You might have never heard

  1. The hottest temperature ever recorded on Earth was 156.7°F (69.3°C) in Death Valley, California on July 10, 1913. This is hot enough to cook an egg on the ground!
  2. The deepest point in the world’s oceans is the Challenger Deep in the Mariana Trench, which reaches a depth of around 36,070 feet (10,994 meters) below sea level. The pressure there is over 1,000 times greater than at the surface.
  3. Antarctica is the coldest, driest, and windiest continent on Earth. The lowest temperature ever recorded was -129°F (-89°C) at Vostok Station in 1983.
  4. The largest desert in the world is Antarctica, which covers about 5.5 million square miles (14.2 million square km). Despite being covered in ice, it receives very little precipitation.
  5. The Earth’s magnetic north and south poles aren’t exactly opposite each other on the globe.
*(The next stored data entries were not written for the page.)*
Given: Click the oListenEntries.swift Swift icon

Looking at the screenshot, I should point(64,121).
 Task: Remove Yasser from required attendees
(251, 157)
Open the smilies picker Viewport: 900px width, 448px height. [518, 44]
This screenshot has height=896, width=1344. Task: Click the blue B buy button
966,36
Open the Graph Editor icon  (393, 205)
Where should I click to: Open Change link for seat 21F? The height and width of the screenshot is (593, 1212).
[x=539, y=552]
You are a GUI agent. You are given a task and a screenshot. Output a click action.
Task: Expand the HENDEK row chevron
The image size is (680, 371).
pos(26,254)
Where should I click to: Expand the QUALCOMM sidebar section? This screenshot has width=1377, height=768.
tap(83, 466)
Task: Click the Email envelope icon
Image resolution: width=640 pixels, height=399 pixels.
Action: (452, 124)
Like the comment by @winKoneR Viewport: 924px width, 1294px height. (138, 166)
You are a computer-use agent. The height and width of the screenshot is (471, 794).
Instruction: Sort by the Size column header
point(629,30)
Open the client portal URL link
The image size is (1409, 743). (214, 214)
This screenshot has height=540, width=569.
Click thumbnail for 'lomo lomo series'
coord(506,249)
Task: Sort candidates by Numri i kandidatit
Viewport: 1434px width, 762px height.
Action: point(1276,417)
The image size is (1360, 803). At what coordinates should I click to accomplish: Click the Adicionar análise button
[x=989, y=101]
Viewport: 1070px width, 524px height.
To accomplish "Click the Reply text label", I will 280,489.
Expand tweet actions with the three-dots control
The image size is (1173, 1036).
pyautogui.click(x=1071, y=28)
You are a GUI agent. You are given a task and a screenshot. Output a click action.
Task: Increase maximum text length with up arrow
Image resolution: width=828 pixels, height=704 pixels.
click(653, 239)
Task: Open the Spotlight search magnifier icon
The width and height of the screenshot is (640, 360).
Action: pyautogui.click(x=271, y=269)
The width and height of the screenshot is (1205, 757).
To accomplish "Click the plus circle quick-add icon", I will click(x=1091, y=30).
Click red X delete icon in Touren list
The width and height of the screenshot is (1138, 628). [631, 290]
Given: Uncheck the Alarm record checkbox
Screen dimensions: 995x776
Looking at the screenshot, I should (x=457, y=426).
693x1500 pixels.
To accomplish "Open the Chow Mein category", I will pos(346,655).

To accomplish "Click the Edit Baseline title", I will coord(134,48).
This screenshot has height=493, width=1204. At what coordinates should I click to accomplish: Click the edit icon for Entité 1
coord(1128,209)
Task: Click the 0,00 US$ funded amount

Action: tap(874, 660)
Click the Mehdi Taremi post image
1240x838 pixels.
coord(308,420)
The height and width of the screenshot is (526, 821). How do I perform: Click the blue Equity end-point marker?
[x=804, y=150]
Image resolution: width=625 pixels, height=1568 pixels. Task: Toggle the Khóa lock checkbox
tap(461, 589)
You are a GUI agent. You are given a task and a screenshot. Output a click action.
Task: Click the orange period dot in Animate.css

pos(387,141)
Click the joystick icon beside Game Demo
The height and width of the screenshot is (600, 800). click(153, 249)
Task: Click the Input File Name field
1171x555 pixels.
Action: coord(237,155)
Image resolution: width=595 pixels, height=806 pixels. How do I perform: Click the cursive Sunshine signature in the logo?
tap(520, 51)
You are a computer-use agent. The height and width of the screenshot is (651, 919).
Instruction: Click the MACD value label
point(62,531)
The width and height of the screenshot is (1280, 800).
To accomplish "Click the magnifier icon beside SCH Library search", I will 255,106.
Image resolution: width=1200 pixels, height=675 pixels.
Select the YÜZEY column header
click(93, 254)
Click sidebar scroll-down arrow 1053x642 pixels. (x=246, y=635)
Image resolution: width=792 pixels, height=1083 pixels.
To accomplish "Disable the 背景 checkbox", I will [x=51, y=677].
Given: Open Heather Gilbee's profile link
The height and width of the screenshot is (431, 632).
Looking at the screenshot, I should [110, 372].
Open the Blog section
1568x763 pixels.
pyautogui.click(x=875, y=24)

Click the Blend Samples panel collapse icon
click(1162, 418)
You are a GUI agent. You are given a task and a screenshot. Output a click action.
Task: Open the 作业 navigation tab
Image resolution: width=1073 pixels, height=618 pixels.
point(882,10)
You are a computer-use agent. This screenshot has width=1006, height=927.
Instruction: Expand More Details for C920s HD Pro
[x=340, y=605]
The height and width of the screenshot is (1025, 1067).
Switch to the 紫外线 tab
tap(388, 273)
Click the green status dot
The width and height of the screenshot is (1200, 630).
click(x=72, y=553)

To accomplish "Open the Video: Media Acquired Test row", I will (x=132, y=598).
The magnetic north pole is actually several hundred miles away from the geographic North Pole in the Arctic Ocean.
  6. Around 80% of the world’s fresh water is found in Antarctica in the form of ice sheets and glaciers.
  7. The fastest wind speed ever recorded on Earth was 253 mph (408 km/h) during the passage of Typhoon Olivia in 1994.
  8. The Dead Sea, located between Israel and Jordan, is the lowest point of elevation on land at 1,412 feet (430 meters) below sea level.
  9. There are an estimated 60,000 Wildlife Conservation Society species left on Earth.
  10. The world’s smallest mammal is the bumblebee bat, which is about 1.1–1.3 inches (3–3.5 cm) long and weighs only 0.05–0.07 oz (1.4–2 grams).
  11. The Nile River is the longest river in the world at approximately 4,132 miles (6,650 km) in length.
  12. Roughly 70% of the world’s fresh water is used for agriculture and irrigation.
  13. The world’s largest earthquake ever recorded was a terrifying 9.5 magnitude quake off the coast of Chile in 1960.
  14. There are over 7,000 languages spoken around the world, with Mandarin Chinese being the most widely spoken with over 1.2 billion native speakers.
  15. The highest waterfall in the world is Angel Falls in Venezuela, which plunges 3,212 feet (979 meters) from the top.